TASK REQUIREMENTS: Give back every line of the listing below word for word, leaving out the pictures.

INPUT DATA:
'''
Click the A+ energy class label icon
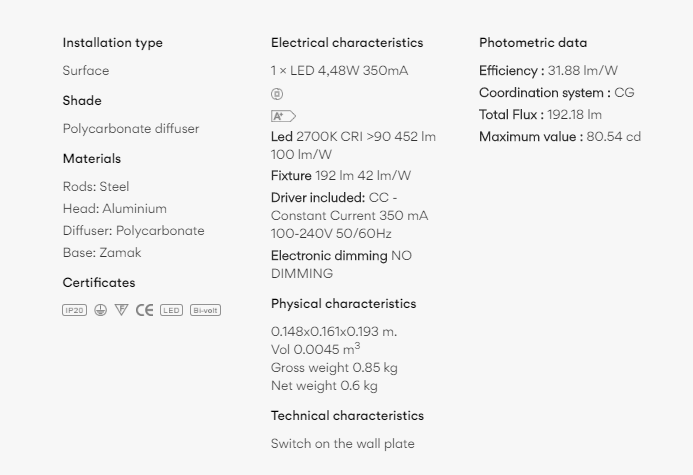Screen dimensions: 693x475 tap(283, 116)
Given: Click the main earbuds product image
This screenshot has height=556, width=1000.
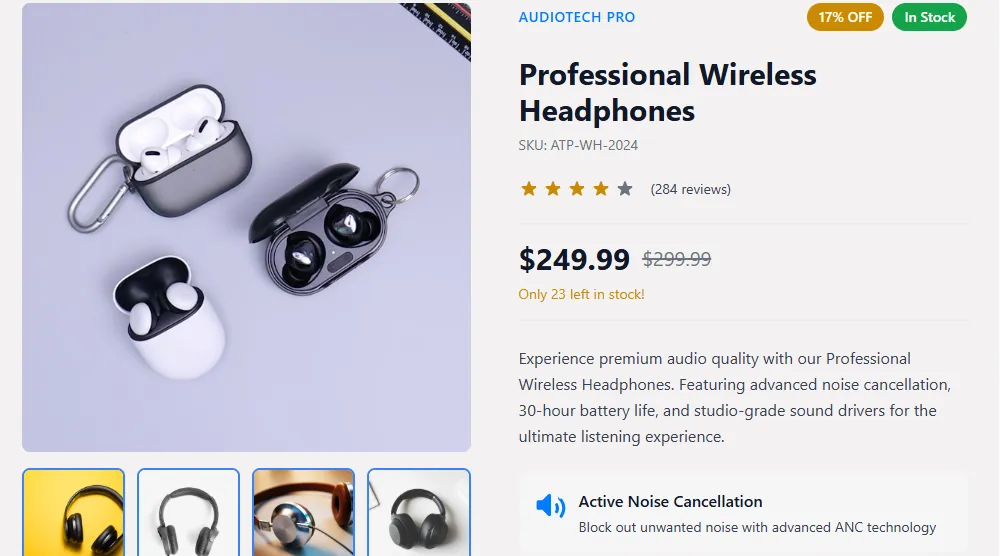Looking at the screenshot, I should 246,227.
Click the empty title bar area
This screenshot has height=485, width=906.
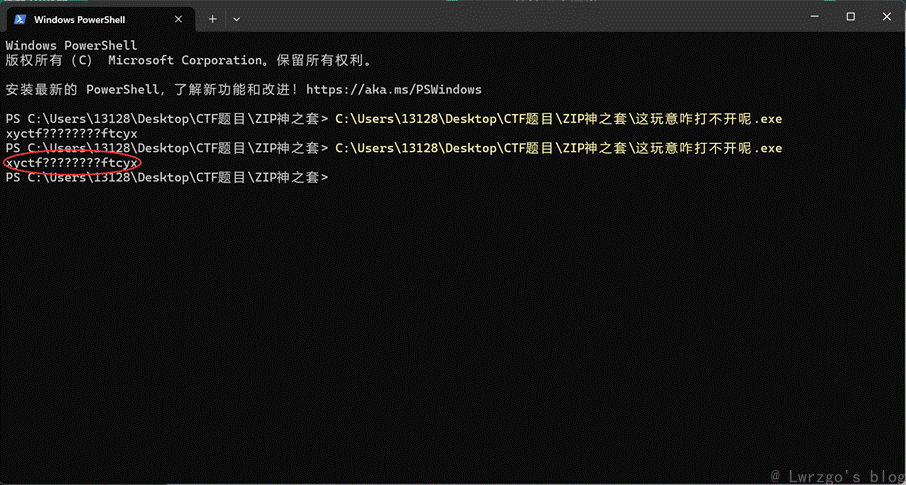pos(520,17)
'''
SOLUTION TO THIS EXERCISE:
Click the A+ energy class label icon
Screen dimensions: 693x475 tap(283, 116)
Given: Click the main earbuds product image
This screenshot has height=556, width=1000.
Looking at the screenshot, I should 246,227.
Click the empty title bar area
This screenshot has height=485, width=906.
pos(520,17)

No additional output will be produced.